Monday, September 26, 2005

WSO Wisconsin Point field trip Results



I had a great time during the WSO Wisconsin Point field trip this past weekend. Due to poor lighting and very windy conditions, I didn't do any digiscoping. So...the weather could have been a little better, but the birding was still excellent.

Some of the highlights included RED-THROATED LOON, WHITE-WINGED SCOTER, SABINE'S GULL, HARRIS'S SPARROW, WHITE-CROWNED SPARROW, BLACK-BELLIED PLOVER, AMERICAN GOLDEN PLOVER, AMERICAN PIPIT, LAPLAND LONGSPUR, PEREGRINE FALCON, MERLIN and several jaeger sightings. Perhaps the most exciting bird seen was an ARCTIC TERN that was spotted by Aaron Stutz and Jesse Peterson from the lighthouse. I was at the lighthouse with them and was rewarded with wonderful looks of this species.

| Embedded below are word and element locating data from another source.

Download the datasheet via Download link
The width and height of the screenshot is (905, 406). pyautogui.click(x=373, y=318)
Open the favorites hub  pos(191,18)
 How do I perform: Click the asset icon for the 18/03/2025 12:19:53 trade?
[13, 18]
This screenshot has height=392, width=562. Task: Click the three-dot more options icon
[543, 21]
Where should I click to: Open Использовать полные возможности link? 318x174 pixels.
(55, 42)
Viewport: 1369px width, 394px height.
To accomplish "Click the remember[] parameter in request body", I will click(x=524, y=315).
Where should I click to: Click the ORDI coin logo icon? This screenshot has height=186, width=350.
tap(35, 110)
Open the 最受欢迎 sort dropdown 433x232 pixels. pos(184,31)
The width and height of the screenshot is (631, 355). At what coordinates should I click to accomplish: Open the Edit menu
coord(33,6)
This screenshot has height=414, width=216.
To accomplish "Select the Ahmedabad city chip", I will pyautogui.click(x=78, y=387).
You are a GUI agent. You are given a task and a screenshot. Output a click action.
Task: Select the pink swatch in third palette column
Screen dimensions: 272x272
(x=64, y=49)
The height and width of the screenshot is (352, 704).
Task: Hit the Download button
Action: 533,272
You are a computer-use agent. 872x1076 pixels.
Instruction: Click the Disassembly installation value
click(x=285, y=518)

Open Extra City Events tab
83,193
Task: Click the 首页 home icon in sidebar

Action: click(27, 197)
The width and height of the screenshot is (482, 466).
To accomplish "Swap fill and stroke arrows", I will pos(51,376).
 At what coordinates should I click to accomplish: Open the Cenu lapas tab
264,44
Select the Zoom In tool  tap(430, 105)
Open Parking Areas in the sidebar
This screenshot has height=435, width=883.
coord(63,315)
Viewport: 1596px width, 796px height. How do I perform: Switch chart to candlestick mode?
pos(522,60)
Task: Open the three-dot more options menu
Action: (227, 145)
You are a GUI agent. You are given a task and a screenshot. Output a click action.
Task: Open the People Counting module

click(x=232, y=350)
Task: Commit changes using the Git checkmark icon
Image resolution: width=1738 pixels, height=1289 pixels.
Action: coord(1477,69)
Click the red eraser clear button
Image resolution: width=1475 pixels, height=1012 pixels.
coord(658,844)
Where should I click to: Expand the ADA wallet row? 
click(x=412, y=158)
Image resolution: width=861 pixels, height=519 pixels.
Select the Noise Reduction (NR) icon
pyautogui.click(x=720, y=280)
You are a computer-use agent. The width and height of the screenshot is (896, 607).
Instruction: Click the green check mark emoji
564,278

On Sunday morning an immature jaeger flew nearly overhead our group assembled on the beach, but it still became an identification challenge. The "experts" debated and the prevailing thought was PARASITIC JAEGER due to warm-brown coloration, but there were a few holdouts for LONG-TAILED JAEGER given certain field marks. Last night while checking Cornell's Birds of North America on-line, I came across the following account regarding immature jaeger species:

"Immature and Basic plumages of Long-tailed Jaeger not readily distinguished from corresponding plumages of Parasitic Jaeger. No single character or possibly even combination of characters provides complete separation between these species in immature and adult Basic plumages."



(post-jaeger huddle/debate)

It's easy to get caught up in the passionate identification debate and forget the fantastic view of a species that rarely provides such great looks. Nevertheless, I logged onto Amazon and ordered Olsen's field guide on Skuas and Jaegers so I'll be better prepared for next year!